Kedua, korban sajian biasanya dipersembahkan mengikuti korban bakaran (Im. 1:1-17; bdk. Bil. 28). Praktik umum persembahan bersama korban bakaran dan korban sajian menunjukkan keduanya bukan saling menggantikan tapi melengkapi. Dalam terang bahwa korban sajian mengikuti korban bakaran, maknanya adalah bahwa karena Tuhan telah memberikan pengampunan dosa (melalui korban bakaran), orang Israel yang datang mempersembahkan korban di bait Allah pada gilirannya akan memberikan korban sajian ini, yaitu sebagian dari hasil pertanian mereka, sebagai ungkapan syukur kepada Tuhan dan tindakan yang menunjukkan sikap pengabdian (dedikasi) kepada Tuhan dan perjanjian-Nya dengan Israel.

Terakhir, korban sajian juga berfungsi untuk memelihara kehidupan para imam.
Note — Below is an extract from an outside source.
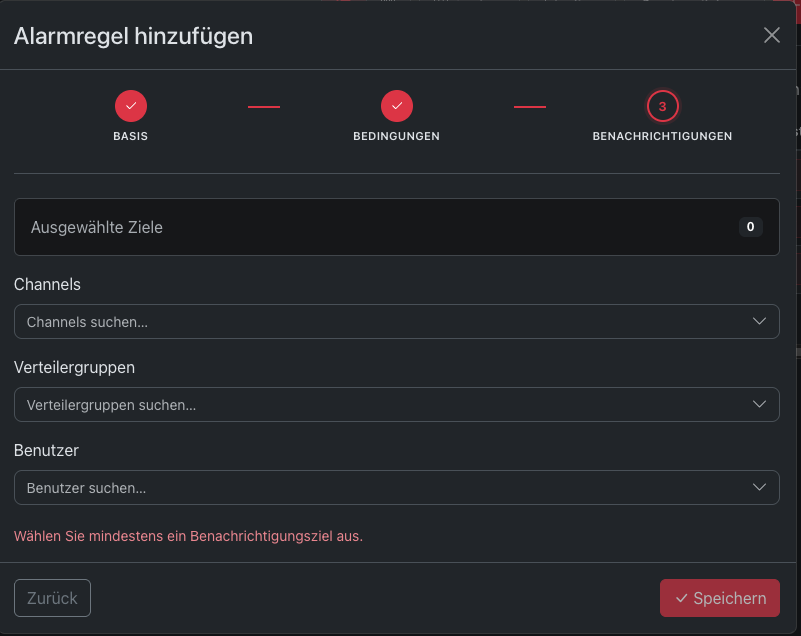Screen dimensions: 801x636
Task: Expand the Benutzer dropdown chevron
Action: pyautogui.click(x=759, y=487)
Berbeda dengan korban yang melibatkan hewan di mana hampir seluruh bagian dari hewan biasanya dibakar (dikorbankan), dalam korban sajian hanya sedikit yang dibakar. Dalam korban sajian, hanya sebagian yang dibakar dan mayoritas lebihnya disisakan dan diberikan kepada imam sebagai bagian yang mencukupi kebutuhan kehidupan mereka.
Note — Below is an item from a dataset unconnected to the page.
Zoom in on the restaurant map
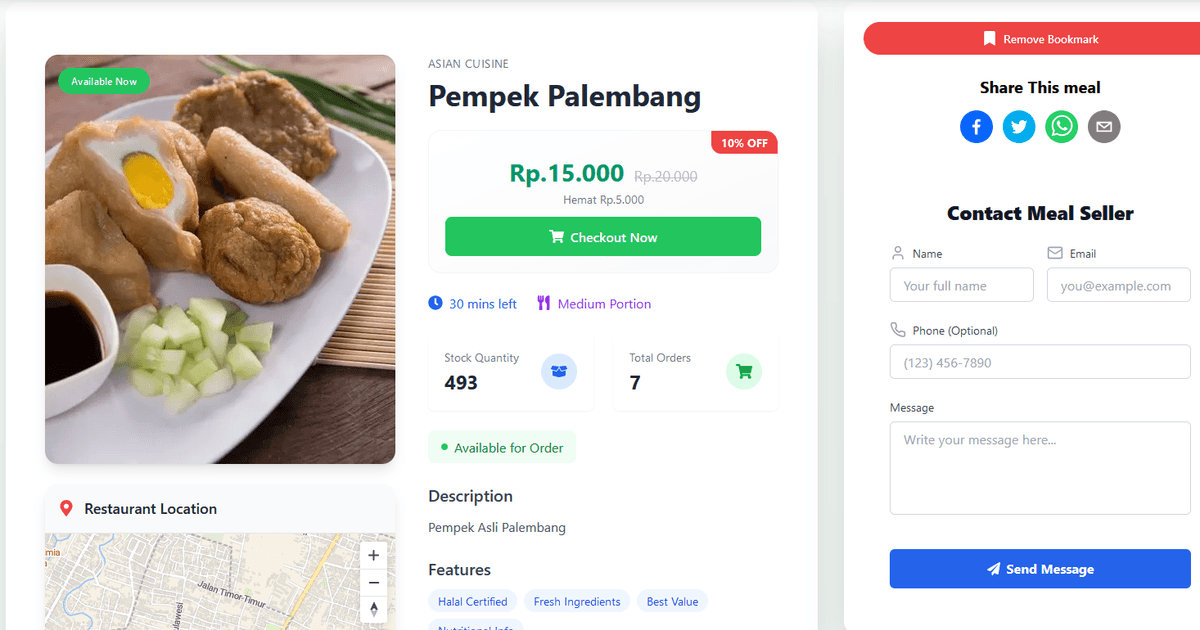coord(374,556)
Korban yang dibawa haruslah yang terbaik. Prinsip yang terbaik dalam persembahan: hasil panen diwujudkan dalam persembahan tepung terbaik (2:4, 5, 7); hasil pertama panen (buah sulung)-2:12; dan korban hewan (baik sebagai bakaran, penghapus dosa, dll.) diwujudkan dalam binatang yang tidak bercela (tidak ada cacat).
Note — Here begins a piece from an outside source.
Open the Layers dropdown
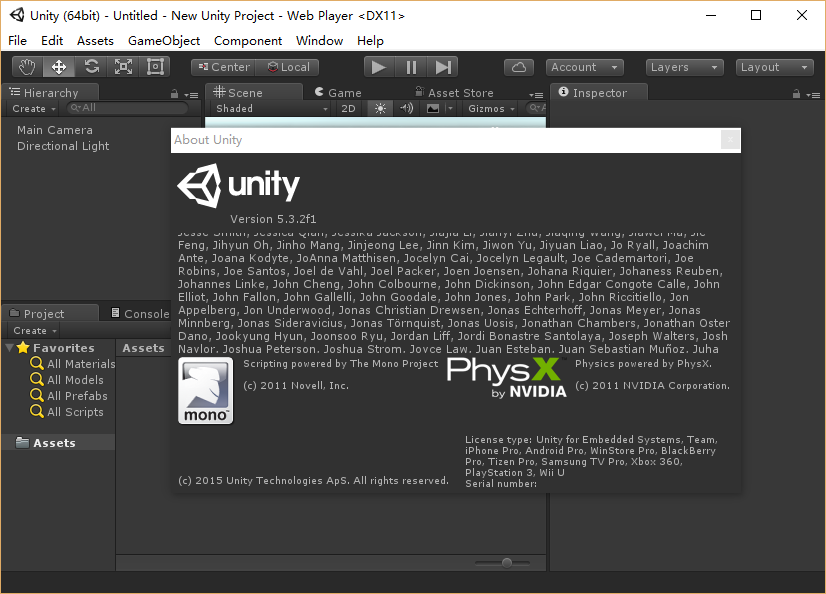The height and width of the screenshot is (594, 826). coord(684,67)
Korban bagi orang Kristen. Korban tidak lagi berlaku di dalam kehidupan sebagai orang Kristen karena Yesus dalam kematian-Nya telah menjadi korban yang sempurna yang menggenapi seluruh aturan korban dan segenap PL yaitu perjanjian Allah dengan Israel (perjanjian pertama). Pengorbanan Yesus mensahkan perjanjian yang baru, yaitu perjanjian yang disahkan dalam darah Yesus dalam kematian dan kebangkitan-Nya (Luk. 22:20). Dalam Yesus, Allah telah memberikan rahmat-Nya bagi kita. Karena itu, sebagai respons, kita pun patut memberikan persembahan yang terbaik kepada-Nya seperti halnya orang-orang Israel memberikan respons kepada perjanjian yang pertama dengan memberikan korban persembahan, korban bakaran dan korban sajian. Tanggung jawab kita sekarang adalah mempersembahkan tubuh dan hidup kita kepada Allah (Rm. 12:1-2). Ini adalah ibadah yang sejati (korban yang sejati). Korban persembahan kita adalah berupa pembaruan budi (pikiran) yang terwujud dalam sikap hidup yang berubah di mana kita selalu berusaha untuk mencari yang baik, yang berkenan kepada Allah dan yang sempurna (Rm. 12:2). Kita harus hidup untuk Tuhan dengan memberikan yang terbaik kepada-Nya: tenaga, waktu, pikiran, dan harta benda kita. Semua milik kita haruslah diabdikan untuk Tuhan di mana Tuhanlah, bukan kepentingan kita sendiri, yang menjadi tujuan akhir hidup. Ini tidak berarti bahwa kita tidak dapat menikmati kebahagiaan dalam hidup kita di dunia ini. Namun, ini berarti bahwa kebahagiaan tertinggi baru dapat dinikmati di dalam menjadi Tuhan tujuan akhir dan sasaran tertinggi kehidupan kita.